Lawyers Journal

MBA criticizes DOJ move to monitor attorney-client communications

The Massachusetts Bar Association recently submitted comments to the U.S. Department of Justice criticizing changes allowing the Bureau of Prisons to monitor communication between attorneys and inmates or detainees with suspected terrorist ties.Click here to view comments or click below for more of this story.

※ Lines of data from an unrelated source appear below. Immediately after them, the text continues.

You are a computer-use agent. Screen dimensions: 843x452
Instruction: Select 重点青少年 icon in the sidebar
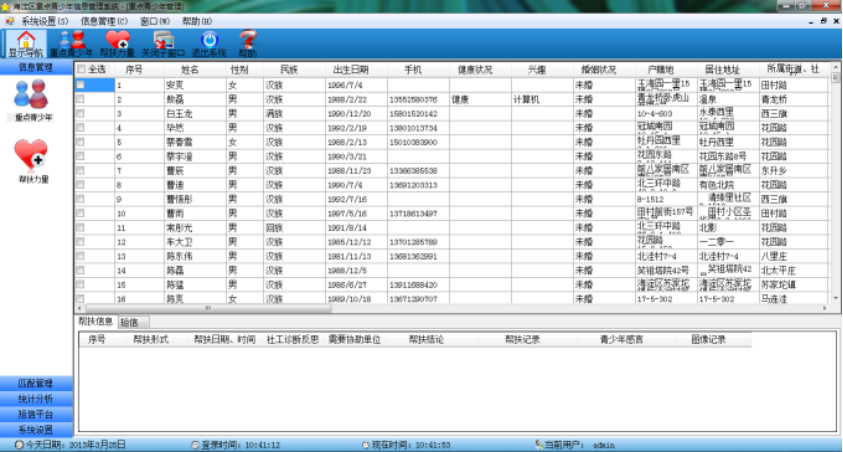click(x=33, y=99)
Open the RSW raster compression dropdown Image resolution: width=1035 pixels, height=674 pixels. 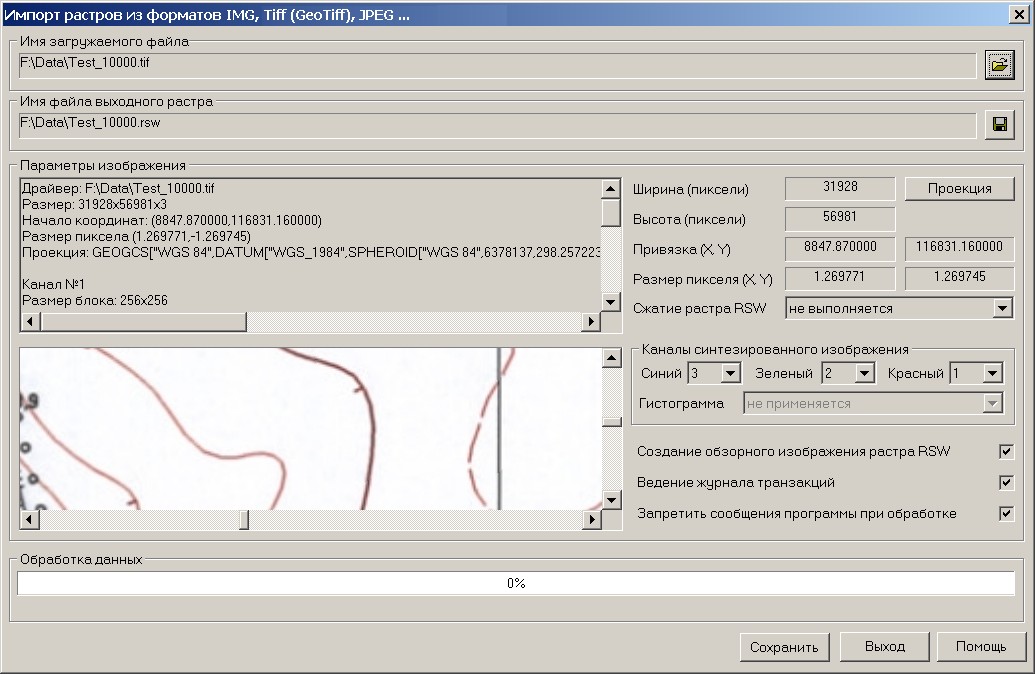[x=1003, y=309]
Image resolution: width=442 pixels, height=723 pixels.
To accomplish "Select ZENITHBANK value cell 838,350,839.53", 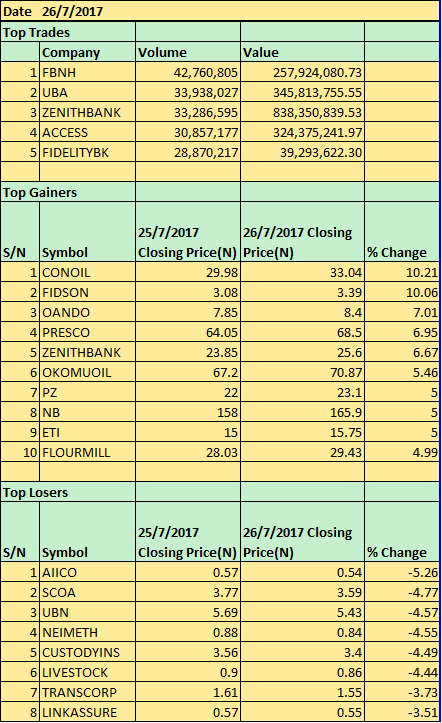I will [302, 113].
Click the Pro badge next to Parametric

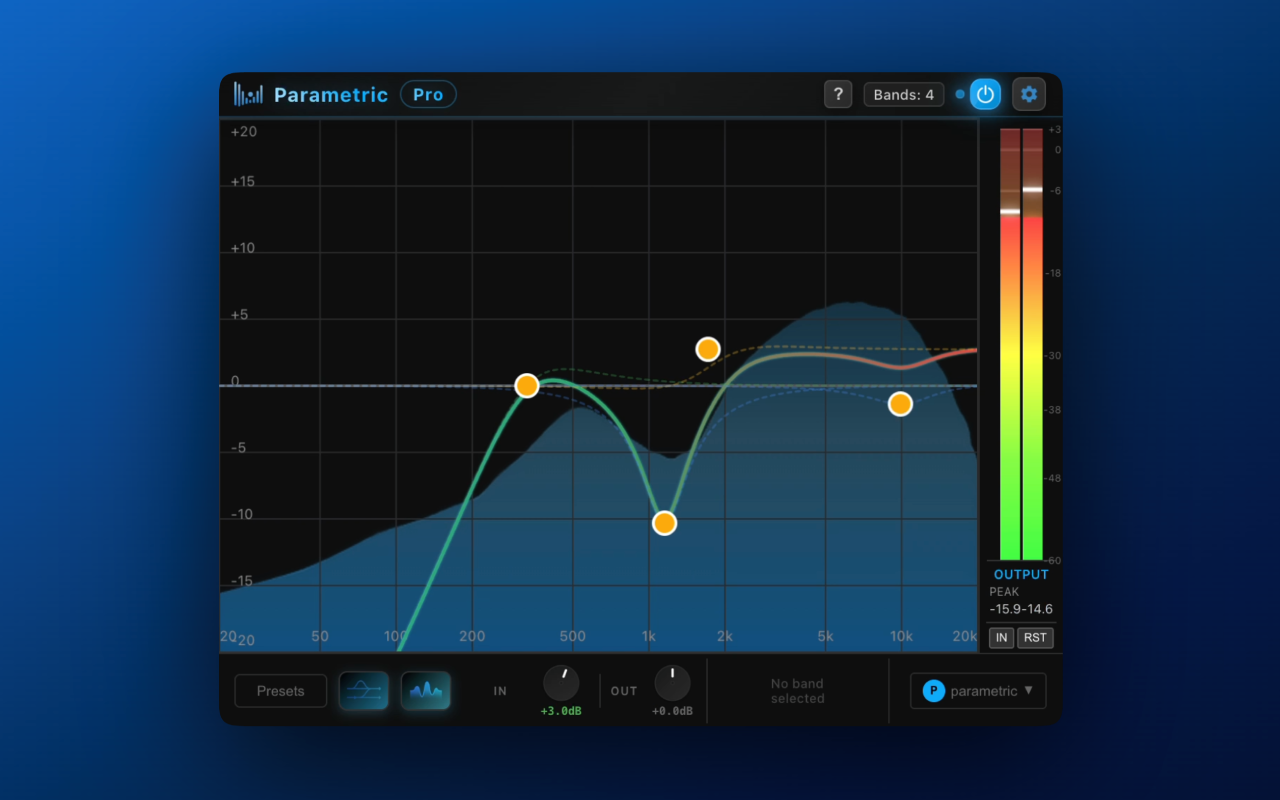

The DOJ submitted changes to its rules on Oct. 31 to aid law enforcement investigations of terrorist activities following the Sept. 11 attacks. The changes were made effective on Oct. 30, with written comments due by Dec. 31.
"The immediate implementation of this interim rule without public comment is necessary to ensure that the department is able to respond to current intelligence and law enforcement concerns relating to threats to the national security, or risks of terrorism, or violent crimes that may arise through the ability of particular inmates to communicate with other persons," said a Department of Justice statement.
At a special meeting on Nov. 26, the House of Delegates voted on the comments prepared by the MBA Presidential Task Force on the Preservation of Rights, Liberties and Access to Justice. The task force will review all legislation, executive orders and administrative regulations issued or passed in connection with the Sept. 11 tragedy to determine whether rights, liberties or access to justice are impacted.
The DOJ change relates to mail, visits and telephone calls between attorneys and their clients, and implements the use of privilege and taint teams to monitor all such communications.
"Apparently, the department is not concerned about any chilling of constitutional rights," the task force wrote.
House of Delegates members criticized the changes saying the ability of a client to communicate confidentially with his attorney is indispensable to that individual's right to counsel. The MBA believes the DOJ acted illegally in including such a change in these regulations and compounded its error by implementing these changes on an emergency basis.
"It is inappropriate to implement extensive and fundamental changes to existing regulations on an emergency basis, especially when they impact constitutional rights," the task force comments state. "Neither the DOJ, nor any other federal agency, has authority to take away fundamental rights. These regulations curtail, and in most instances eliminate, an inmate's or detainees' Sixth Amendment right to counsel."
MBA task force called the DOJ's proposed regulation abhorrent, saying it must be repealed immediately.
"It is totally inappropriate for an administrative regulation to obliterate the right of an inmate or a detainee to have an attorney. Because the privilege team is given the right to monitor all communications between an inmate and his attorney, the inmate's fundamental right to have an attorney has been taken away," the task force wrote. "Once notified by the DOJ that conversations will be monitored, no attorney can talk to his client. Consequently, the regulations do not merely limit the attorney-client privilege, but rather they deny an accused of his right to counsel.
"While the DOJ recognizes the existence of the attorney-client privilege and an inmate's right to counsel, it imposed these regulations to ferret out communications it alleges do not fall within the scope of the privilege. The regulations fail to recognize, however, the ethical obligations imposed upon an attorney not to engage in criminal conduct or criminal conspiracy. Given the obligations already in place, the concerns of the DOJ in promulgating this regulation are unfounded."